RECORD EXTRACTS:

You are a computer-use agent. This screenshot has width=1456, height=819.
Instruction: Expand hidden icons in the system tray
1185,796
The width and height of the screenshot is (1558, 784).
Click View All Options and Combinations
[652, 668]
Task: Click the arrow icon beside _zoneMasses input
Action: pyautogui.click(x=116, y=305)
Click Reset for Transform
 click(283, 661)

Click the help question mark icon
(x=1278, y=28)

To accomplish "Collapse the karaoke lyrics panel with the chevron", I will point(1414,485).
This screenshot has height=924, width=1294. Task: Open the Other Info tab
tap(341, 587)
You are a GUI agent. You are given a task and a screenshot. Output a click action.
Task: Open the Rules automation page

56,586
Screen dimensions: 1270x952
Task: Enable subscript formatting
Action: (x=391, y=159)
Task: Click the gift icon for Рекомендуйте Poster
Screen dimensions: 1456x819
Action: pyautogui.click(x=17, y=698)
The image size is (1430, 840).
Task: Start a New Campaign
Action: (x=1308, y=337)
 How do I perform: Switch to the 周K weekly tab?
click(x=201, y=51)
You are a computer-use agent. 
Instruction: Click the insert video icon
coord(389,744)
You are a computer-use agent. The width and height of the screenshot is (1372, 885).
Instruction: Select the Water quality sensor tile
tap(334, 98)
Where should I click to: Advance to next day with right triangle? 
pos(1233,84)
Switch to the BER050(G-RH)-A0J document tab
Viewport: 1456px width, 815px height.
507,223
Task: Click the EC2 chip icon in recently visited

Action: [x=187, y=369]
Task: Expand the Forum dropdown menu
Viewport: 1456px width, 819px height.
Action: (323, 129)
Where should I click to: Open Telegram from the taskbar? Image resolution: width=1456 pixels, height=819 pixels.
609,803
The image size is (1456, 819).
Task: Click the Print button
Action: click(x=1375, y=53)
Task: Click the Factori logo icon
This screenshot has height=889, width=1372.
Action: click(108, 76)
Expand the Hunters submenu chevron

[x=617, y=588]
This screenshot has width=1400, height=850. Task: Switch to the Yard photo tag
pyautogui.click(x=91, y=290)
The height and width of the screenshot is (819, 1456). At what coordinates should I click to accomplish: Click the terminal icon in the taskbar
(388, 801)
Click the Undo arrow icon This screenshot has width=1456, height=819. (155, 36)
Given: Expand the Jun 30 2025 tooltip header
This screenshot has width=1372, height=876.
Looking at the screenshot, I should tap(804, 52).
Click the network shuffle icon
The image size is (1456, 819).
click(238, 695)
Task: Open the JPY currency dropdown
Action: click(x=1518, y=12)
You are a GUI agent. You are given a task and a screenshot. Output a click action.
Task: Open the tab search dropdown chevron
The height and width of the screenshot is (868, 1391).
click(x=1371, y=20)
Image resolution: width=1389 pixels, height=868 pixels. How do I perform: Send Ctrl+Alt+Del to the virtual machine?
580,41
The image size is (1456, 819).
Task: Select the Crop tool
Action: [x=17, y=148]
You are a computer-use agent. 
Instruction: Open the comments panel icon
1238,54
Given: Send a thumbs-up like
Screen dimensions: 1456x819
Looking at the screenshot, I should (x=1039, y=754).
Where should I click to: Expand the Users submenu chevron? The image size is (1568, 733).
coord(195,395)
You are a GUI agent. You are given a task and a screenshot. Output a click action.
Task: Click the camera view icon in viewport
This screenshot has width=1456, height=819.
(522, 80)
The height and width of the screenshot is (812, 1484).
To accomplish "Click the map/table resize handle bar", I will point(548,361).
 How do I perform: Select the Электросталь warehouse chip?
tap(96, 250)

WORK ORDER:
Every line of the material needs to be returned exactly.

EXERCISE ANSWER:
You are a computer-use agent. This screenshot has width=1456, height=819.
Instruction: Expand hidden icons in the system tray
1185,796
The width and height of the screenshot is (1558, 784).
Click View All Options and Combinations
[652, 668]
Task: Click the arrow icon beside _zoneMasses input
Action: pyautogui.click(x=116, y=305)
Click Reset for Transform
 click(283, 661)

Click the help question mark icon
(x=1278, y=28)

To accomplish "Collapse the karaoke lyrics panel with the chevron", I will point(1414,485).
This screenshot has height=924, width=1294. Task: Open the Other Info tab
tap(341, 587)
You are a GUI agent. You are given a task and a screenshot. Output a click action.
Task: Open the Rules automation page

56,586
Screen dimensions: 1270x952
Task: Enable subscript formatting
Action: (x=391, y=159)
Task: Click the gift icon for Рекомендуйте Poster
Screen dimensions: 1456x819
Action: pyautogui.click(x=17, y=698)
The image size is (1430, 840).
Task: Start a New Campaign
Action: (x=1308, y=337)
 How do I perform: Switch to the 周K weekly tab?
click(x=201, y=51)
You are a computer-use agent. 
Instruction: Click the insert video icon
coord(389,744)
You are a computer-use agent. The width and height of the screenshot is (1372, 885).
Instruction: Select the Water quality sensor tile
tap(334, 98)
Where should I click to: Advance to next day with right triangle? 
pos(1233,84)
Switch to the BER050(G-RH)-A0J document tab
Viewport: 1456px width, 815px height.
507,223
Task: Click the EC2 chip icon in recently visited

Action: [x=187, y=369]
Task: Expand the Forum dropdown menu
Viewport: 1456px width, 819px height.
Action: (323, 129)
Where should I click to: Open Telegram from the taskbar? Image resolution: width=1456 pixels, height=819 pixels.
609,803
The image size is (1456, 819).
Task: Click the Print button
Action: click(x=1375, y=53)
Task: Click the Factori logo icon
This screenshot has height=889, width=1372.
Action: click(108, 76)
Expand the Hunters submenu chevron

[x=617, y=588]
This screenshot has width=1400, height=850. Task: Switch to the Yard photo tag
pyautogui.click(x=91, y=290)
The height and width of the screenshot is (819, 1456). At what coordinates should I click to accomplish: Click the terminal icon in the taskbar
(388, 801)
Click the Undo arrow icon This screenshot has width=1456, height=819. (155, 36)
Given: Expand the Jun 30 2025 tooltip header
This screenshot has width=1372, height=876.
Looking at the screenshot, I should tap(804, 52).
Click the network shuffle icon
The image size is (1456, 819).
click(238, 695)
Task: Open the JPY currency dropdown
Action: click(x=1518, y=12)
You are a GUI agent. You are given a task and a screenshot. Output a click action.
Task: Open the tab search dropdown chevron
The height and width of the screenshot is (868, 1391).
click(x=1371, y=20)
Image resolution: width=1389 pixels, height=868 pixels. How do I perform: Send Ctrl+Alt+Del to the virtual machine?
580,41
The image size is (1456, 819).
Task: Select the Crop tool
Action: [x=17, y=148]
You are a computer-use agent. 
Instruction: Open the comments panel icon
1238,54
Given: Send a thumbs-up like
Screen dimensions: 1456x819
Looking at the screenshot, I should (x=1039, y=754).
Where should I click to: Expand the Users submenu chevron? The image size is (1568, 733).
coord(195,395)
You are a GUI agent. You are given a task and a screenshot. Output a click action.
Task: Click the camera view icon in viewport
This screenshot has width=1456, height=819.
(522, 80)
The height and width of the screenshot is (812, 1484).
To accomplish "Click the map/table resize handle bar", I will point(548,361).
 How do I perform: Select the Электросталь warehouse chip?
tap(96, 250)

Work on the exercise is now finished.